Making Python not awful with containers
Overview
Teaching: 0 min
Exercises: 20 minQuestions
Objectives
Embed a Python app in a container and run it
Why can Python be Awful?
Python is a great language for doing all kinds of work.
Build and run a dockerised Python app
This is a quick Python data science example. We’ll build a Python container, add a simple Python app, and run it.

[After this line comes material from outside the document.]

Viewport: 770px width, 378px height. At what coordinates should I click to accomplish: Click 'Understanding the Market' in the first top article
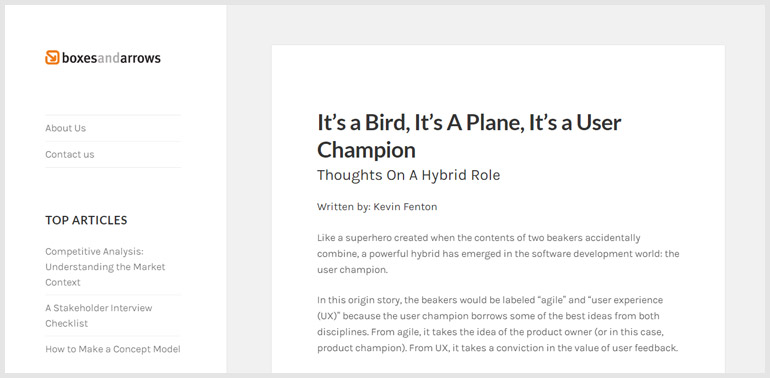pos(105,267)
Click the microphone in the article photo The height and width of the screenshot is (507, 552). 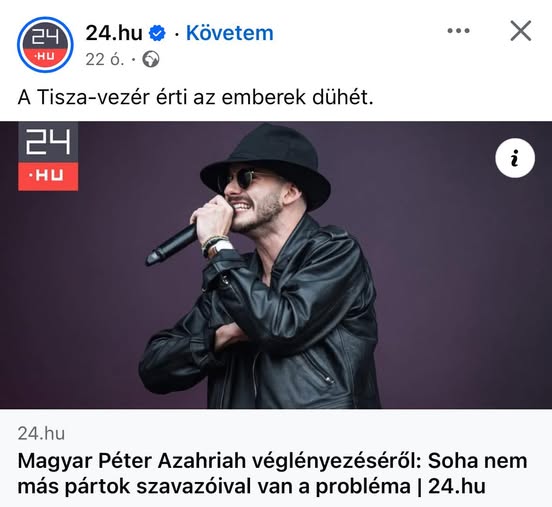172,244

To begin, let’s clone another repo:
$ git clone https://github.com/skjerven/python-demo.git
$ cd python-demo
There a few files here:
Dockerfile
: outlines how we’ll build our container
# Use an official Python runtime as a parent image
FROM python:3.6-slim
# Set the working directory to /app
WORKDIR /app
# Copy the current directory contents into the container at /app
ADD . /app
# Install any needed packages specified in requirements.txt
RUN pip install -r requirements.txt
# Define environment variable
ENV NAME World
# Run app.py when the container launches
CMD ["python", "my_app.py"]
requirements.txt
: what python packages we want to install with pip
numpy
scipy
scikit-learn
my_app.py
: a simple python app that builds a decision tree using Scikit-Learn
from sklearn import tree
#DataSet
#[size,weight,texture]
X = [[181, 80, 44], [177, 70, 43], [160, 60, 38], [154, 54, 37],[166, 65, 40],
[190, 90, 47], [175, 64, 39],
[177, 70, 40], [159, 55, 37], [171, 75, 42], [181, 85, 43]]
Y = ['apple', 'apple', 'orange', 'orange', 'apple', 'apple', 'orange', 'orange',
'orange', 'apple', 'apple']
#classifier - DecisionTreeClassifier
clf_tree = tree.DecisionTreeClassifier();
clf_tree = clf_tree.fit(X,Y);
#test_data
test_data = [[190,70,42],[172,64,39],[182,80,42]];
#prediction
prediction_tree = clf_tree.predict(test_data);
print("Prediction of DecisionTreeClassifier:",prediction_tree);
There are some aspects of this Dockerfile that are worth mentioning:
- we are using the base image
python:3.6-slim
, which comes from the official Python repository on Docker Hub; images in this repo whose tag hasslim
are characterised by a very small size, in this case about 100 MB as opposed to about 400 MB for theminiconda3
image; - the Docker instruction
ADD
permits to copy the content of the build context from the host machine inside the container image; - the
CMD
instruction sets the default behaviour for this container: running the embedded Python app; - finally, note from the requirement libraries that this is quite a standard scientific Python stack.
Now to build our container we can simply run:
$ docker build -t python-demo .
After that, we can run it with:
$ docker run python-demo
Run a Python app on HPC with Shifter
a) re-use the image we have just built
On our Docker machine let us push the container image we created above to Docker Hub; you’ll need a free account.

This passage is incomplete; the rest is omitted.